> It's a very remote possability of failure, like most instances where
> write-cache would cause problems. Catastrophic failure of the IDE cable
> in mid-write will cause problems. If write cache is enabled, the write
> stands a higher chance of having made it to the drive before the cable
> died, with it off, it stands a higher chance of NOT having made it
> entirely to the drive.
Cables don't suddenly die without the help of e. g. your CPU fan.
> For most drives, I don't know for sure if they'd finish the write
> that's now sitting in their cache, but I expect higher quality drives
> (such as our IBM drives) definitely would. Infact I may even be willing
> to test this later (my swap partition looks like it wants to help :)
Drives would not write incomplete blocks.
> > It may be an implementation problem in our IBM drives which ship with
> > their write caches enabled, someone please do this test on current
> > Fujitsu, Maxtor or Seagate IDE drives or with different controllers.
>
> Either Maxtor or Western Digital share very close designs to IBM
> drives, I belive they had some sort of development partnership. I'm not
> sure if it was Maxtor or WD.
The Western Digital 420400D (20 GB, 5400/min) and its 7200/min brother
with 18 GBs were IBM disk drives, supposedly, but the WD ...AA/BB drives
and whatever else there was looked some different from IBM drives.

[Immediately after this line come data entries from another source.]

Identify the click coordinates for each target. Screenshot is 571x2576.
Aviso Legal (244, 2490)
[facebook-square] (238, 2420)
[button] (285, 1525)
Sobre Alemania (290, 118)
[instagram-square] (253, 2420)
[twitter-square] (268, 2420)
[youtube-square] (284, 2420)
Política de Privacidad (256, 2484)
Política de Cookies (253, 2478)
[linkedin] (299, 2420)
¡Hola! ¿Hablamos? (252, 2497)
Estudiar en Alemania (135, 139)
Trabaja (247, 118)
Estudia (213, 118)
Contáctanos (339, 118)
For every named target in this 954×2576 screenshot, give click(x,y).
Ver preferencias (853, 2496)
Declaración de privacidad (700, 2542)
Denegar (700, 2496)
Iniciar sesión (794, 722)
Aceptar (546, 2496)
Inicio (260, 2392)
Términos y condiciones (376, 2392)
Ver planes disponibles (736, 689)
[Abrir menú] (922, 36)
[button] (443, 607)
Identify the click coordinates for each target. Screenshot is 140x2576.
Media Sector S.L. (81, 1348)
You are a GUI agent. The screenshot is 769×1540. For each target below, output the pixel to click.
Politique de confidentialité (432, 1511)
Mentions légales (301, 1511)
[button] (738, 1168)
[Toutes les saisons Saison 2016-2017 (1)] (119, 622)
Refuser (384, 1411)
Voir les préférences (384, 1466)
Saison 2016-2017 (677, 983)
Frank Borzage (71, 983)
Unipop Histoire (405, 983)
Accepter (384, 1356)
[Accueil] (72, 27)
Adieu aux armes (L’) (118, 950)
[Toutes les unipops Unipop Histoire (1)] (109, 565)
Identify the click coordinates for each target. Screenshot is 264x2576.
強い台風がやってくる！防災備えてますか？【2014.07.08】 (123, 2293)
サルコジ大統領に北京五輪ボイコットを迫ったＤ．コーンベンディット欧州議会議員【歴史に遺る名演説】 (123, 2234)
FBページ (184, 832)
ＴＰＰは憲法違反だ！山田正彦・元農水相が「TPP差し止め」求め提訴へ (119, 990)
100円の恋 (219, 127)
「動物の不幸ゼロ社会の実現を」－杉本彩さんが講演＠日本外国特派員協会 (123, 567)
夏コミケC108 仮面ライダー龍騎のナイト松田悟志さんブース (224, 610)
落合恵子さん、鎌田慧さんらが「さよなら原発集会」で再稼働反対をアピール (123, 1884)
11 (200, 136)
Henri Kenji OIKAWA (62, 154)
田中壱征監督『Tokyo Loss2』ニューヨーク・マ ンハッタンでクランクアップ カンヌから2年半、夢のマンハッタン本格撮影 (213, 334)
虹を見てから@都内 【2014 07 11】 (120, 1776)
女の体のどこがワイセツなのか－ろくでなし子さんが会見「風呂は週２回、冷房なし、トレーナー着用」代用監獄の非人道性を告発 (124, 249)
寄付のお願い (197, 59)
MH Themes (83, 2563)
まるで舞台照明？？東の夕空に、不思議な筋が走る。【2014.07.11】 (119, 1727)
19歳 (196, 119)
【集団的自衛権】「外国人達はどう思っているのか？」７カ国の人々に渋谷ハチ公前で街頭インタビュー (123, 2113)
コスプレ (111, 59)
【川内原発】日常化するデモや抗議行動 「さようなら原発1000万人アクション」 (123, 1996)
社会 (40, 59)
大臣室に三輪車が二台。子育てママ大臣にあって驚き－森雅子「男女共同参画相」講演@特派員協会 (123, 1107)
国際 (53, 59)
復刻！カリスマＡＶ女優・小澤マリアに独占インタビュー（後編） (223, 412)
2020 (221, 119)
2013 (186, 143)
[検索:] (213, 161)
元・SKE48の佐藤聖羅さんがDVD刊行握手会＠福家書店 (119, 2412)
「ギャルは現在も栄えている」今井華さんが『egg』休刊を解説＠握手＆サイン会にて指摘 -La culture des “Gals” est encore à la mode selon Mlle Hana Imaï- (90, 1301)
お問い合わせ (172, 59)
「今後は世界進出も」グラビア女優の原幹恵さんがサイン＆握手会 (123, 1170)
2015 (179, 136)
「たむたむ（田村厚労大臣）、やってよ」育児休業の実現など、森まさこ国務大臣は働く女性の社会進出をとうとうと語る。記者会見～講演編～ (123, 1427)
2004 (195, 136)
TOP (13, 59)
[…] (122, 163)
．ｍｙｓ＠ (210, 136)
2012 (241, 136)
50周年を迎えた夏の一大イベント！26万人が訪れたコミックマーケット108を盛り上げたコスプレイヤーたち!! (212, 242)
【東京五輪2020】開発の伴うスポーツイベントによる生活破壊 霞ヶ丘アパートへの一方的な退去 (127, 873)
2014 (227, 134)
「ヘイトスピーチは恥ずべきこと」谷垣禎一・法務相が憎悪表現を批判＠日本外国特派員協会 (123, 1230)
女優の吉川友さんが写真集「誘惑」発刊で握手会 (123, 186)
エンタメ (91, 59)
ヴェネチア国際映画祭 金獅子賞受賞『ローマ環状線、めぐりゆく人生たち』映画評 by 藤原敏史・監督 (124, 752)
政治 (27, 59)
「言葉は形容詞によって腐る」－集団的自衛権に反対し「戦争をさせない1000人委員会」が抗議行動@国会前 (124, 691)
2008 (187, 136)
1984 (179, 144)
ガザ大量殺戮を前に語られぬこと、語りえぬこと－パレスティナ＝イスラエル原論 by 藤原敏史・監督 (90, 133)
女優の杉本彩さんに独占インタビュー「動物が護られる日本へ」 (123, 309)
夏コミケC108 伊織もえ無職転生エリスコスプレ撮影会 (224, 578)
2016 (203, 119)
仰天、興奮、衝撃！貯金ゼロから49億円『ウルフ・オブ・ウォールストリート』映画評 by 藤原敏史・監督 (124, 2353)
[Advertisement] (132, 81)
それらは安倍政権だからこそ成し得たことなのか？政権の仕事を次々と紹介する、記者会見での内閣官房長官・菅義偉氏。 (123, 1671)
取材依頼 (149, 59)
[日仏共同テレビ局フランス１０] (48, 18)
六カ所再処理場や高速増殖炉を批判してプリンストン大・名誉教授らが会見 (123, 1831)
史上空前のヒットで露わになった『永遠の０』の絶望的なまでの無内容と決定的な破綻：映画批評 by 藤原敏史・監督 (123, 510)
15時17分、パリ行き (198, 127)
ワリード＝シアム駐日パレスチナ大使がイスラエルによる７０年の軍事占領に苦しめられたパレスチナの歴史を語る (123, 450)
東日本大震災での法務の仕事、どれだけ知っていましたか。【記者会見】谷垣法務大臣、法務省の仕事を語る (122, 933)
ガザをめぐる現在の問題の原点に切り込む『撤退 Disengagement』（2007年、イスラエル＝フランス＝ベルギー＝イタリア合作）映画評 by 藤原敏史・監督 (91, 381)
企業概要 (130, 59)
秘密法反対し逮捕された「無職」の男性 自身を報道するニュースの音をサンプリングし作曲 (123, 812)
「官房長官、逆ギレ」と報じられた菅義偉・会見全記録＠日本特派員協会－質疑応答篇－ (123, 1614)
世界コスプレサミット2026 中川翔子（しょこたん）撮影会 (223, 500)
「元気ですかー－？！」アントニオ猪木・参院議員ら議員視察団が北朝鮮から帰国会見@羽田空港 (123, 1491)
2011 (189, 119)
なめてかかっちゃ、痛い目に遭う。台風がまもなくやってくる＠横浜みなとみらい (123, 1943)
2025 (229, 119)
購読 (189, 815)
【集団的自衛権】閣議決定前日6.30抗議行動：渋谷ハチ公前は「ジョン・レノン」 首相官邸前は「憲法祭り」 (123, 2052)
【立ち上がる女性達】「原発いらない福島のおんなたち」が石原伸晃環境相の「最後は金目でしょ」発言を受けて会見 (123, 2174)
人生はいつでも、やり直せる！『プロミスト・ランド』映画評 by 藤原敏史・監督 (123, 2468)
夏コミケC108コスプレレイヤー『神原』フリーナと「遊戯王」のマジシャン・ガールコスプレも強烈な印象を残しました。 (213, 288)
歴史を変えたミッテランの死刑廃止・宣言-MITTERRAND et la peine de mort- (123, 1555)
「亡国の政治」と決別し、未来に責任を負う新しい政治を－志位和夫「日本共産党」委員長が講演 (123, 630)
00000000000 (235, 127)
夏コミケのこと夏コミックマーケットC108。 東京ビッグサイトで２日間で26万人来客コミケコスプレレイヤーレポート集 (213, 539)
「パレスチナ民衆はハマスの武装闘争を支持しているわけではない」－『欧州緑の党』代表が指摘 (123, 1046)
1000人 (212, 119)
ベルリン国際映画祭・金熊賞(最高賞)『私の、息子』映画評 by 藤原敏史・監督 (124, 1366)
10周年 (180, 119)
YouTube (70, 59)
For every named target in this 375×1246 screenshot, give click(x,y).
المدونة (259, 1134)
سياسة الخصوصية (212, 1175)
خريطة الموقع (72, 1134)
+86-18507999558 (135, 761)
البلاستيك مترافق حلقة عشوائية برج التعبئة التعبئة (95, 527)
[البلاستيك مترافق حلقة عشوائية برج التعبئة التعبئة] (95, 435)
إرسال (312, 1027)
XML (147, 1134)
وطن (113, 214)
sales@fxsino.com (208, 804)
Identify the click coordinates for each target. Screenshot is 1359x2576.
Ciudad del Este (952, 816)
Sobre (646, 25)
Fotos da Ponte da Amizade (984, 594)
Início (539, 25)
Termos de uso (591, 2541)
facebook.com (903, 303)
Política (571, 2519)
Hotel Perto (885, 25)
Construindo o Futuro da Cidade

> > Why are disk drives slower with their caches disabled on LINEAR
> > writes?
>
> Maybe the cache isn't doing what we think it is?
Maybe. A monitor software or debug mode would be good to see when writes
are scheduled and which blocks are written (I need to ask a friend of
mine who hacked ll_rw_blk.c on a different purpose for his diploma
thesis, maybe his code is valuable to figure things out.)
> Does anyone have contacts at IBM and/or Western Digital? Something's
> up... The 256MB write with write-cache off was going at 5.8MB/sec, and
> with it on it was going at 14.22MB/sec (averages). One interesting
> thing, the timings are showing a pretty consistant but tiny increase in
> sys time with write caching on.
I also saw that here, but again, it's basically the same hardware.